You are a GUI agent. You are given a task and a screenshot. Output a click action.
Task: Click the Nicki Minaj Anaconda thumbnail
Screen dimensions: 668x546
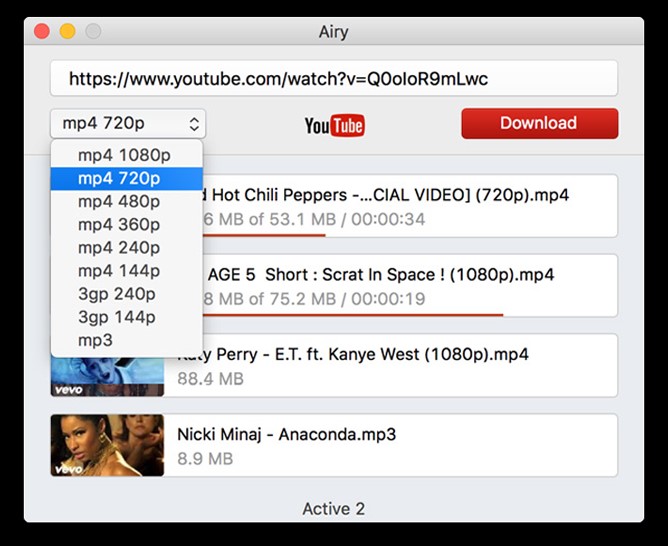tap(107, 445)
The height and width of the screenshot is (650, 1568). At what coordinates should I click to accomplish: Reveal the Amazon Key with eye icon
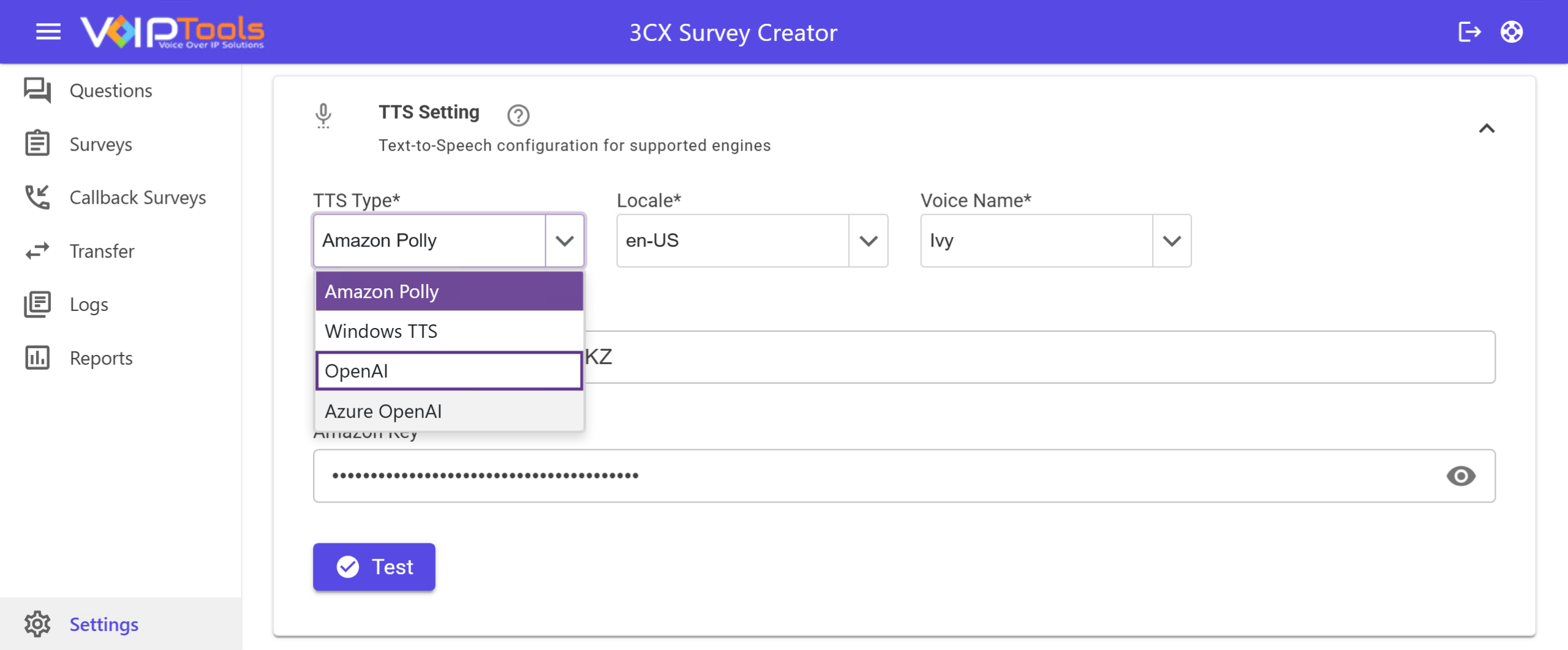point(1461,476)
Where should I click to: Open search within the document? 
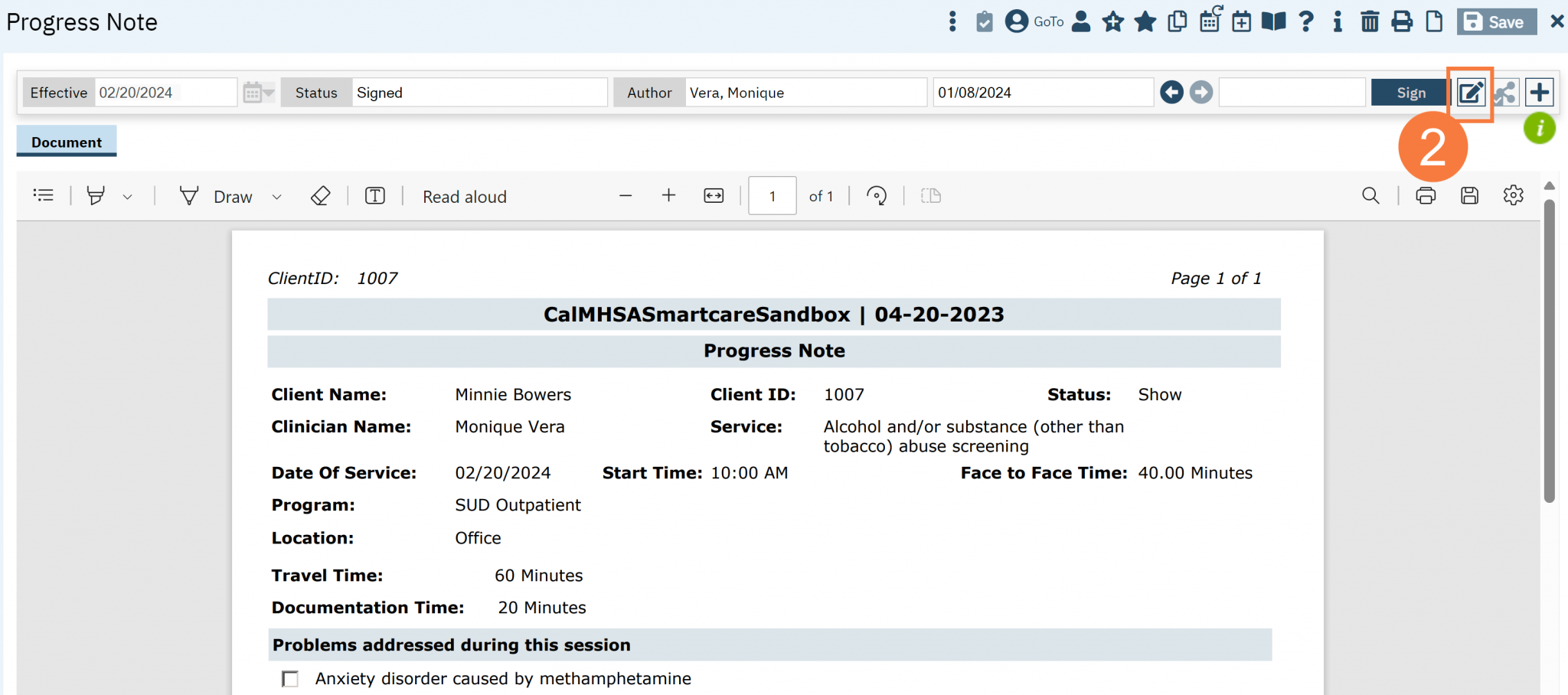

= EXERCISE DIRECTIONS =
Render every nonblank line of the records above as a Markdown table, with the row number under Row and the line itself under Text. Leave the pictures out of the answer.

= OUTPUT BELOW =
| Row | Text |
|---|---|
| 1 | You are a GUI agent. You are given a task and a screenshot. Output a click action. |
| 2 | Task: Click the Nicki Minaj Anaconda thumbnail |
| 3 | Screen dimensions: 668x546 |
| 4 | tap(107, 445) |
| 5 | The height and width of the screenshot is (650, 1568). At what coordinates should I click to accomplish: Reveal the Amazon Key with eye icon |
| 6 | point(1461,476) |
| 7 | Where should I click to: Open search within the document?  |